■ WHAT THIS EXERCISE ASKS:
1. In the Tonglen text, rewrite the paragraph beginning "This practice liberates us" as a short bulleted list that keeps its main points.
2. According to the Tonglen text, who is this practice traditionally done for?

How Tonglen Can Relieve Grief and Sadness
With the world in such turmoil, it's hard to know what to do and how to process it all. Grief and sadness weigh heavily, and we can become paralyzed by it.
My meditations this week have been focused on a prayer-like breathing technique referred to as Tonglen. Tonglen is a breathing practice to relieve grief and suffering for ourselves and others.
Tonglen is a Buddhist practice of taking and sending energy. It reverses our logical thinking in an effort to avoid suffering.
Inhale into what's painful
Exhale the freedom and relief
This practice is traditionally done for others who are suffering. But we first need to start with ourselves. We focus on what’s currently challenging for us and inhale those difficult emotions, and we exhale the opposite: the relief and freedom of them.
We can focus on a painful personal situation of feeling stuck. If you’re feeling inadequate, breathe into inadequacy, insecurity, and smallness, and exhale confidence, strength, adequacy, and relief.
We can then expand our compassion by inhaling and taking in what others are suffering and exhaling relief for them, sending out bigger ripples of freedom. If you practice for someone you love, you can extend it to others in similar situations and even to the whole world.
We inhale the suffering of the world and exhale relief and freedom for everybody. Several rounds can help us to connect to all living beings, reminding us that we are never alone in our suffering.
This practice liberates us from the age-old patterns of selfishness. It helps us feel love for ourselves and others. It awakens compassion and allows a much bigger view of reality.
Typically, we look away from suffering as it brings up fear. When we wish to be compassionate but are afraid, rather than beating ourselves up, we can use our personal stuckness as a stepping stone to understand what people are up against worldwide.
Inhale: Visualize the texture of the difficult feelings: the heat, the darkness, the heaviness, the loneliness, and the claustrophobia.
Exhale: feel the expansion and freedom.
We inhale what’s difficult – right into the center of it – and exhale the relief – the peace – through all the pores in our body.
Continue this until the visualization is in sync with the breath.
We are energy bodies that have a ripple effect on those around us.

■ PROVIDED MATERIAL:
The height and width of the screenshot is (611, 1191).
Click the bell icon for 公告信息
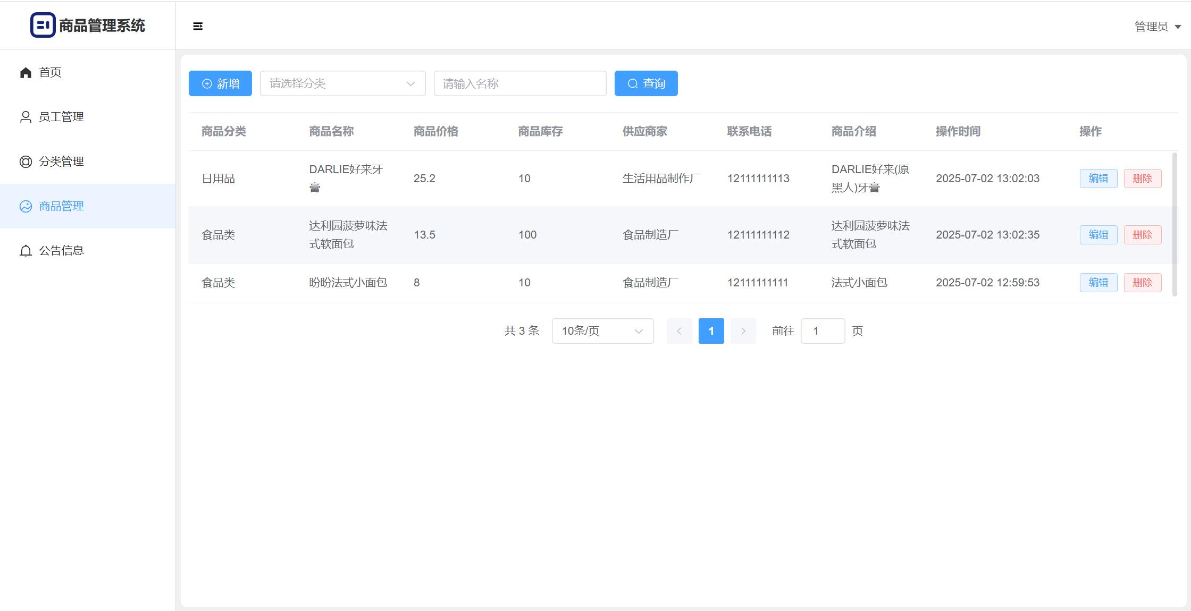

■ SOLUTIONS TO THE EXERCISE:
1.
- Frees us from old patterns of selfishness
- Helps us feel love for ourselves and others
- Awakens compassion
- Allows a much bigger view of reality

2. It is traditionally done for others who are suffering.